Title:Podocyte Mitosis – A Catastrophe
Volume: 13
Issue: 1
Author(s): L. Lasagni, E. Lazzeri, S. J. Shankland, H.-J. Anders and P. Romagnani
Affiliation:
Keywords:
Actin cytoskeleton, foot process, glomerulosclerosis, mitotic catastrophe, podocyte, renal progenitor
Abstract: Podocyte loss plays a key role in the progression of glomerular disorders towards
glomerulosclerosis and chronic kidney disease. Podocytes form unique cytoplasmic extensions, foot
processes, which attach to the outer surface of the glomerular basement membrane and interdigitate with
neighboring podocytes to form the slit diaphragm. Maintaining these sophisticated structural elements requires
an intricate actin cytoskeleton. Genetic, mechanic, and immunologic or toxic forms of podocyte injury can
cause podocyte loss, which causes glomerular filtration barrier dysfunction, leading to proteinuria. Cell
migration and cell division are two processes that require a rearrangement of the actin cytoskeleton; this
rearrangement would disrupt the podocyte foot processes, therefore, podocytes have a limited capacity to
divide or migrate. Indeed, all cells need to rearrange their actin cytoskeleton to assemble a correct mitotic
spindle and to complete mitosis. Podocytes, even when being forced to bypass cell cycle checkpoints to initiate
DNA synthesis and chromosome segregation, cannot complete cytokinesis efficiently and thus usually
generate aneuploid podocytes. Such aneuploid podocytes rapidly detach and die, a process referred to as
mitotic catastrophe.
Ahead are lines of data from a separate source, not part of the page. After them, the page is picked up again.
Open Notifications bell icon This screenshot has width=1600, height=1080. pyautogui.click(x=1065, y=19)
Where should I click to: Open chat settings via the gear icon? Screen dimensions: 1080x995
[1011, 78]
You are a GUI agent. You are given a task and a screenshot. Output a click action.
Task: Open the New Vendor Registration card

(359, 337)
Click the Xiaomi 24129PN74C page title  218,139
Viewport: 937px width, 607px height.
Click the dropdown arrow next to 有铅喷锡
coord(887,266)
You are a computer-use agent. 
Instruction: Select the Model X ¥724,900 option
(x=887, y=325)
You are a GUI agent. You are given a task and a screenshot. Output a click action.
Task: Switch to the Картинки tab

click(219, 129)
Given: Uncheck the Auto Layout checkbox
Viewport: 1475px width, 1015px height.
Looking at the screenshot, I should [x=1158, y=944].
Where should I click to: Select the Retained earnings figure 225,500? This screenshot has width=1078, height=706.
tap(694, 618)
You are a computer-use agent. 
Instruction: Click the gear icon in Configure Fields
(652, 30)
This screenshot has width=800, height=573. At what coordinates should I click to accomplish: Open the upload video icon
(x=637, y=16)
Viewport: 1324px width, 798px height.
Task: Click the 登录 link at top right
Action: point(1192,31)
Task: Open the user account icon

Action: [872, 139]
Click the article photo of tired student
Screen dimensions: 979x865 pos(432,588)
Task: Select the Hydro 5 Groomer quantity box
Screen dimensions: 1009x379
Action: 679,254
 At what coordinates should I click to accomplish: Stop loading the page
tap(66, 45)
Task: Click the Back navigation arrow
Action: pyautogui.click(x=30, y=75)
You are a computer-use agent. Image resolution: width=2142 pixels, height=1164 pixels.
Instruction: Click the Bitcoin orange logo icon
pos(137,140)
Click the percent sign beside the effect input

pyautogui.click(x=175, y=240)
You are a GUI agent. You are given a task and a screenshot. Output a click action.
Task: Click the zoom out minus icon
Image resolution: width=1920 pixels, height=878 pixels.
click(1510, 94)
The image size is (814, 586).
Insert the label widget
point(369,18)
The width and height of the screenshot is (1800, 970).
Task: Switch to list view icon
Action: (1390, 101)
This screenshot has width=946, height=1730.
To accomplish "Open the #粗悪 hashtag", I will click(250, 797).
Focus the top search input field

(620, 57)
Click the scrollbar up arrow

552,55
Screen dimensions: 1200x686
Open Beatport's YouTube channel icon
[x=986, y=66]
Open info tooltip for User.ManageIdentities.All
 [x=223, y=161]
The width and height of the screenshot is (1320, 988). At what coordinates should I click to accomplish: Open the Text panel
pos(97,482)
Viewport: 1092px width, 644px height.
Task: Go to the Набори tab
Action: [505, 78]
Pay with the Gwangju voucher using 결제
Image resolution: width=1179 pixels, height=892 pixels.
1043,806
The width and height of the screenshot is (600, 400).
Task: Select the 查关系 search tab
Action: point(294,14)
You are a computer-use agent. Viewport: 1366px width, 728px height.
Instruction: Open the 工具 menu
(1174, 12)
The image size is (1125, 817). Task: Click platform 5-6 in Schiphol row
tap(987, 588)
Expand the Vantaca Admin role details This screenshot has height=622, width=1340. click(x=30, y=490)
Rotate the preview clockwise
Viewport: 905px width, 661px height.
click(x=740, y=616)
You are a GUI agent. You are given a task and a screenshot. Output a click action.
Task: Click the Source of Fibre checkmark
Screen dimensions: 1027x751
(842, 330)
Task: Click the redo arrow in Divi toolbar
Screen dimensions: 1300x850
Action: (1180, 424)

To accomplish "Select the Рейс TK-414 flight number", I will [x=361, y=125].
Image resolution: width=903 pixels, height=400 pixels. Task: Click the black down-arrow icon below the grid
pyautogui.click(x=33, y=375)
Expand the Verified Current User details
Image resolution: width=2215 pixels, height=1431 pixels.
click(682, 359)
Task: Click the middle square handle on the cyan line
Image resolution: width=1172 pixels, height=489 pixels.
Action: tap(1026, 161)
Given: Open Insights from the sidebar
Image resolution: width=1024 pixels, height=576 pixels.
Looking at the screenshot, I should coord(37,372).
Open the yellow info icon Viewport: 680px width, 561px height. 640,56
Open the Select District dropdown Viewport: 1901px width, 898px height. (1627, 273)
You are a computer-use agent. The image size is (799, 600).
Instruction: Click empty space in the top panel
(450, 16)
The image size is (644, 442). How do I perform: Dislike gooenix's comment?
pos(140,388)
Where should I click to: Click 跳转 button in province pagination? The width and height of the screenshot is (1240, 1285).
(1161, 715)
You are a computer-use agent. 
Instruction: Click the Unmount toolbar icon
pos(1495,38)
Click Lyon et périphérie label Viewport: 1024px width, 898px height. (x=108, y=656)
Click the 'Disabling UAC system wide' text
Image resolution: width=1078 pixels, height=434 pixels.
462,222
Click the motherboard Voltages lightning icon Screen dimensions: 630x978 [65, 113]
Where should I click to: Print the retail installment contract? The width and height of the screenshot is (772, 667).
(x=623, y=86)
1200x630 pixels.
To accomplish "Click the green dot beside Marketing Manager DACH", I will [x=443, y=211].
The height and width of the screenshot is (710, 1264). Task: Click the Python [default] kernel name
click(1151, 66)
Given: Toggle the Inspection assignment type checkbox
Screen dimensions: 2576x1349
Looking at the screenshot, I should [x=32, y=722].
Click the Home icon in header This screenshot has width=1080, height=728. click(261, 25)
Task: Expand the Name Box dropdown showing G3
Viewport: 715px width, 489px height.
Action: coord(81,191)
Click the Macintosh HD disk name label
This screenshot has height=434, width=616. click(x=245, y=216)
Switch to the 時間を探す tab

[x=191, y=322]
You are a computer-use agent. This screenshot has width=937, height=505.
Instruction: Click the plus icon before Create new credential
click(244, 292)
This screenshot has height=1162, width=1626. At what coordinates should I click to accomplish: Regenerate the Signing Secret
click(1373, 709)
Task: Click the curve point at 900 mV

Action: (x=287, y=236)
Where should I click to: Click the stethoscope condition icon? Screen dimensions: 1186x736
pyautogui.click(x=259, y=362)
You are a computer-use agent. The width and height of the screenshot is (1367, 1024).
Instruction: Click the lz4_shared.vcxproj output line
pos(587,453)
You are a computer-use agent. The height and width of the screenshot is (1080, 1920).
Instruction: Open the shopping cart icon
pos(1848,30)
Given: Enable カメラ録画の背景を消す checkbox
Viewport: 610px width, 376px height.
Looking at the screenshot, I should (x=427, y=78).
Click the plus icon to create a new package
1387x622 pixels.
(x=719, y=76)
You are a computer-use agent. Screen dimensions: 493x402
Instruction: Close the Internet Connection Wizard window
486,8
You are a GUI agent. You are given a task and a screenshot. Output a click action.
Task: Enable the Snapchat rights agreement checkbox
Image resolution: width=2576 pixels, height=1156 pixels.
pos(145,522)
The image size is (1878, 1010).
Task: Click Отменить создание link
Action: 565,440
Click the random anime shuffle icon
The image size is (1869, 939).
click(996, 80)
Thus, detached or dead podocytes cannot be adequately replaced by the proliferation of
adjacent podocytes. However, even glomerular disorders with severe podocyte injury can undergo regression
and remission, suggesting alternative mechanisms to compensate for podocyte loss, such as podocyte
hypertrophy or podocyte regeneration from resident renal progenitor cells. Together, mitosis of the terminally
differentiated podocyte rather accelerates podocyte loss and therefore glomerulosclerosis. Finding ways to
enhance podocyte regeneration from other sources remains a challenge goal to improve the treatment of
chronic kidney disease in the future.